Estimating funeral attendance is hard to do.  Howard and Betty’s priest Rev. Rosalind Hughes warned us to expect empty pews and a modest turnout at the Church of the Epiphany in Euclid on January 7, an occupational hazard of surviving into your 90’s.  But people came to this memorial service on short notice from Texas, Colorado, Utah, New York, Massachusetts, California.  Some drove through harsh winter weather.  The night before the service we fed at least thirty out-of-towners, and Vic’s cousin organized us into a circle to introduce ourselves and talk about why we came. After the service on Saturday, over a hundred people gathered for lunch in the church basement, photo albums covering four tables. The opportunity to speak about Howard was taken by one after another, stretching out over an hour.  They spoke with choked voices, salty cheeks, or rowdy laughter of his humility, his humor, his attention to listening, his sharing of his love of sailing and wooden boats, the powerful effect his respectful approach had on people in moments of self-doubt.  We could feel the man.  Into the vacuum we revived his life.

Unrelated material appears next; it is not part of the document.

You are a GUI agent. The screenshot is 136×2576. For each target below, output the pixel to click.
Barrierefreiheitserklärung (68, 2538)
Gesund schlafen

The night after the service we fed another 35 people and again we gathered in a circle to tell something about ourselves to this tightening web wrapping itself around the modest and meaningful life of Howard.  This was more than the usual funeral weekend. Occasionally someone alluded to the grim election two months ago or the inauguration two weeks ahead or the uncertainty we all face.  This was a gathering of die-hard liberals, carefully avoiding politicizing the remembrance of a fellow die-hard liberal.  No one said so, but I wonder if the recent election of a man who is commonly associated with bullying, billionaires, fear, and narcissism is part of what drove us to this emotional and vocal celebration of a man who was Trump’s polar opposite: compassion, thrift, contentment, and selfless service.  We needed to touch Howard, to tap the goodness of his life, to get our bearings.  Howard be thy name.